その割にガイドも何もいないので、移動から食事から宿泊から自由行動まで
すべてを自分で決めなければならないという矛盾。
結果、「なぜカトマンズまで来て」と自問しながら動物園に行き、
サイの醜さを目の当たりにしたり、ゾウに揺られたりしながらすごすことになる。
ほかにも、神様として祀られている生き神の少女・クマリを見たり(「しかるべきお布施」が
必要なのだがちょうど団体観光客と居合わせて、窓から顔を出す生き神様を見ることができた)、
ハトだらけで気分が悪くなるお寺を見たりして、それなりにウキウキと歩く。
(左:インドで乗り損ねたゾウにようやく乗れた。 右:これが全部ハトである…)
パタンという、カトマンズ近郊の美しい町へも寄った。
旧王宮ダルバール広場は世界遺産になっており、区画に立ち入るのに入場料が要る。
公道に面した屋外なのに入場料を取るというのがいかにも気に食わないが、郷に入っては…だ。
それでも、普通は入れない改修中の工事現場に入れてもらったり、
歩き疲れたというよりは移動疲れで入ったカフェの2階からの絶景を堪能しては
一挙に違う文化圏に来たのだということを認識させられる。
緩んでいたのは気ばかりではない、この日は高級ネパール料理屋に往復タクシーで行き
美味しいコース料理とお酒を楽しむというお財布事情を考えない暴挙に出たために
残り1泊2日、いや1泊と1日半を残して千円ちょっとしか現金がなくなった。
スコールの襲った雨季のカトマンズを、パンツのすそを持ち上げながら
買い出したビール瓶を手に「あ~お金がないよ~」とぼやきながら泥水のなかを歩く。
しかし、お金がないからといってじっとしていることなど絶対にできない。
翌朝になると、「モンキー・テンプルへ行く」と頑として決断。
モンキー・テンプルは正式名称ではない上、敬虔でないわたしはその寺院の名称を忘れたのだが、とにかく、カトマンズの中心地から5キロほど離れたところにある有名な寺院である。

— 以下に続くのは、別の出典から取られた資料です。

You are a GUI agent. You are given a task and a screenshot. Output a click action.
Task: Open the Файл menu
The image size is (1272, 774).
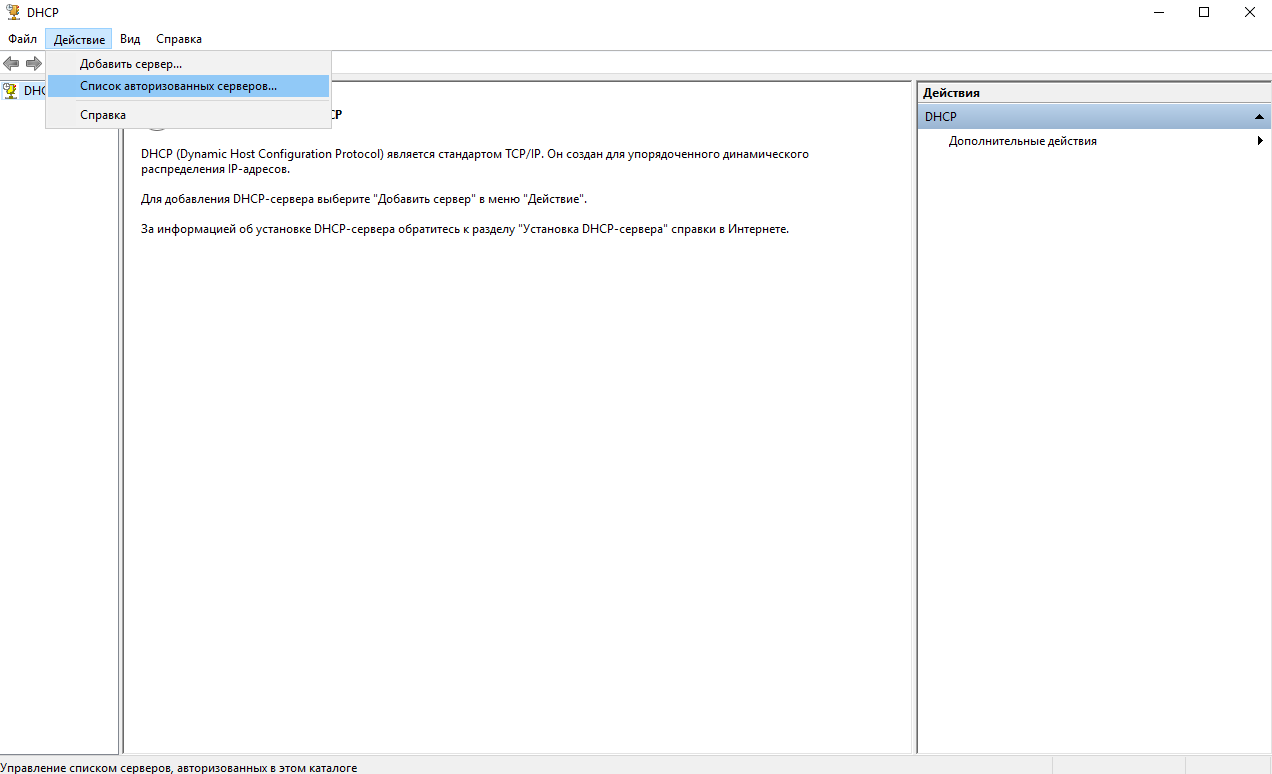click(x=22, y=39)
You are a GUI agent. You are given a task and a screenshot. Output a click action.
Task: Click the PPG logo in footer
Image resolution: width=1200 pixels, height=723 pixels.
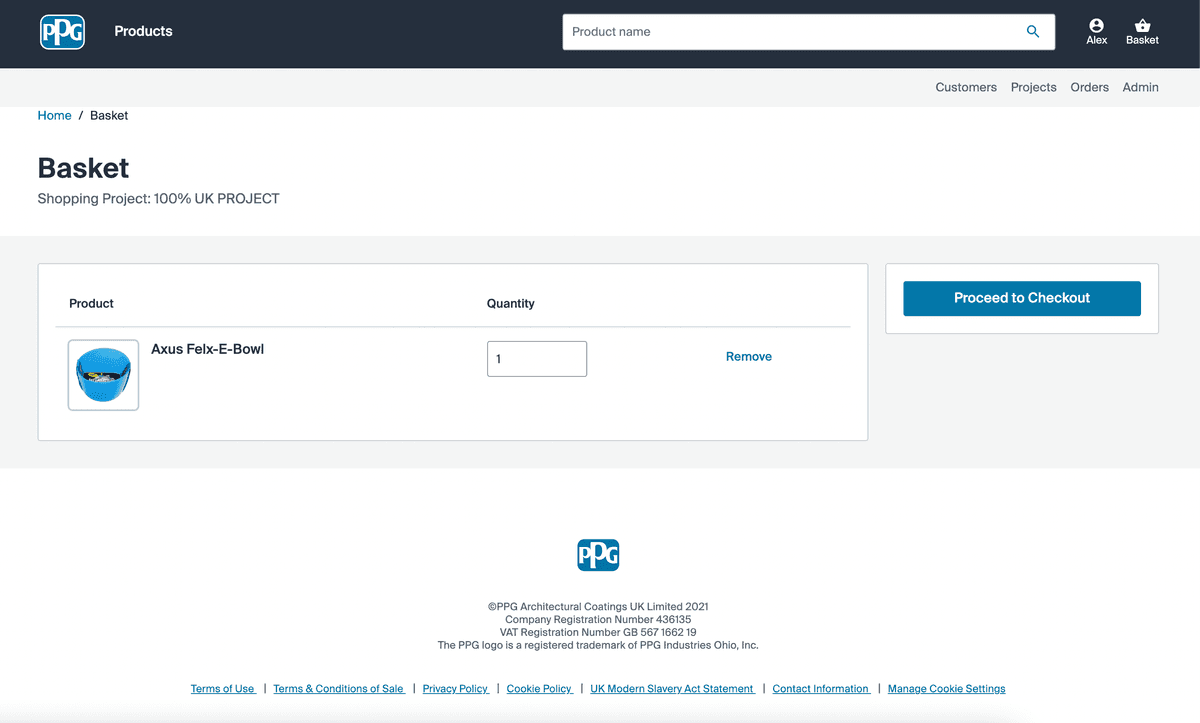click(598, 555)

人を襲って物盗りをすることに味をしめた猿が大量に居るため、このような別名を持っている。
ネパールの寺院に共通した「目」がついた塔は、なんだかアニメキャラのようにしか思えない。
もう今日はろくなものが食べられないかも知れぬ、と、ホテルのレストランの食事を流し込み
「5キロとか、余裕じゃん」と、歩き出したのだった。
果たして、5キロ先には確かにソレがあった。
その、寺院が山頂にある、超・急な階段の一番下の段が。
…マジかよ…。
(左:麓。ここはまだ階段は緩やか。 右:小猿のらんらんとした目がイラつく。)
が、5キロも歩いてここで引き返してまた5キロ歩くなんてそれはそれでいろいろ無理である。

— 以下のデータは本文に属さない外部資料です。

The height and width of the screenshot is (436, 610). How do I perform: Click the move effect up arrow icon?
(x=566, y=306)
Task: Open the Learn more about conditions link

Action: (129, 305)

そもそも、なんだかあの「山の上」がモンキー・テンプルなのではないかと
歩いている途中から懸念はあったのだ。宗教に修行はつきものらしい。無信教なのに…。
結果、山を登り、何百段あったのかわからない階段をのぼり、
背中に子どもをのっけた猿にロックオンされて慌てて目をそらして逃げ、
あやしいバングラディシュ人にせがまれて一緒に記念撮影をし、ようやく山頂へ。
結構曇ってはいたが、疲れを癒すだけの市街地の全景。
(左:カトマンズ市街地。 右:山頂寺院のマニ車。回しながら旅の安全を祈る。)
再び下山すると、麓にはバイクタクシーが控えている。
くそぅ足元見やがって、と思いながら涼しい顔をして通り過ぎ、また歩いて戻る。
昼食は「エベレスト・モモ・センター」という怪しげな日本語の看板がかかった店。
モモとは、ネパールやチベットなどの名物料理で水餃子のようなもの。
ぺらっぺらのアルミの皿、パセリか何かが浮かんだ濃厚なスープにモモが10個で、30~40円。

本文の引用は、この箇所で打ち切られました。